Die Kontroverse reicht bereits Jahre zurück. 2013 hatte VW gemeinsam mit einem lokalen Joint Venture ihr ökonomisch wohl unprofitabelstes Werk mitten in der umstrittenen Region eröffnet. Hinter vorgehaltener Hand geben Volkswagen-Vertreter mittlerweile offen zu, dass es sich bei der Standortwahl um einen politischen Gefallen gegenüber der chinesischen Regierung handelte.
Diese wollte nämlich den rückständigen Nordwesten des Landes mit ausländischen Konzernen entwickeln. Welche Gegenleistung sich die Wolfsburger genau erhofften, ist unklar. Zu jenem Zeitpunkt gab es noch keine flächendeckende Repressionen gegen die Uiguren, auch die politischen Umerziehungslager sollten erst Jahre später errichtet werden. Allerdings galt Xinjiang auch damals schon als Unruheregion, in der die muslimische Minderheit unter potenziellem Terrorverdacht stand.
Die Volkswagen-Leitung bestand darauf, dass man mindestens 25 Prozent uigurische Mitarbeiter anstellen wolle, um die Lokalbevölkerung zu fördern und auszubilden. Die chinesische Seite stellte sich zunächst quer: Sie hatte keinerlei Vertrauen zu den Uiguren und wollte ausschließlich Han-Chinesen – die größte Ethnie im Land – einstellen.
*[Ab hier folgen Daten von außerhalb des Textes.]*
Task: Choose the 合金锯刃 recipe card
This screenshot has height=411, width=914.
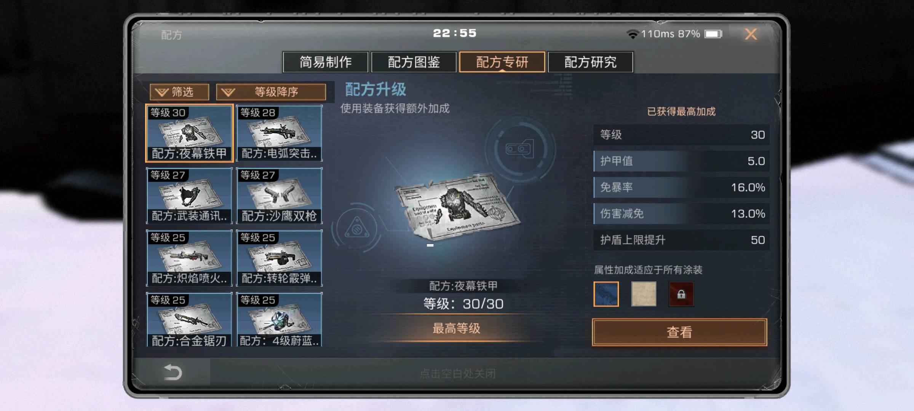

Nun, über zehn Jahre später, wird das VW zum Verhängnis. Denn es lässt sich nahezu unmöglich ausschließen, ob die Uiguren nicht vor der Arbeit im VW-Werk an sogenannten Arbeitsbeschaffungsmaßnahmen des chinesischen Staats teilgenommen hatten. Möglicherweise sind sie dabei aus Umerziehungslagern zwangsweise in den Betrieb versetzt worden.
Wolfsburg im Dilemma
Es ist ein Dilemma, in dem der Wolfsburger Konzern steckt: Tatsächlich bezahlt er seine Mitarbeiter überdurchschnittlich gut, kümmert sich um deren Ausbildung und bringt sich auch in gemeinnützige Projekte ein. Gleichzeitig jedoch steht VW auch aufgrund seiner dunklen NS-Vergangenheit unter besonderer Verantwortung. Viele fragen, was ein deutsches Unternehmen in einer Region zu suchen hat, in der während der vergangenen Jahre hunderttausende Muslime ohne rechtsstaatliche Verfahren in Lagern interniert wurden.
Als die ersten Fragen an VW herangetragen wurden, schaltete der Konzern erst mal auf stur. Das Interview, das der damalige VW-Chef Herbert Diess 2019 bei der Automesse Shanghai einem Korrespondenten der BBC gab, dürfte als eines der größten PR-Desaster in die Unternehmensgeschichte eingehen. Nach dem Umgang der chinesischen Regierung gegenüber den Uiguren gefragt, antwortete der Manager, dass er darüber nicht urteilen könne. Ob er denn nicht von den Medienberichten über die Umerziehungslager wisse? „Mir ist das nicht bekannt“, entgegnete Diess.
Seither versucht VW, transparenter mit der Kontroverse umzugehen. Im Hintergrund sprechen Mitarbeiter ganz offen von ihren moralischen Bedenken. Gleichzeitig sagen sie auch, dass man das Werk nicht vor dem bis 2029 laufenden Vertrag schließen könne.
Tatsächlich jedoch dürfte vor allem die Angst vor der chinesischen Regierung überwiegen: Ein Rückzug von VW aus Xinjiang würde für Peking schließlich einen tiefen Gesichtsverlust darstellen. Und dieser hätte möglicherweise ökonomische Vergeltungsmaßnahmen zur Folge.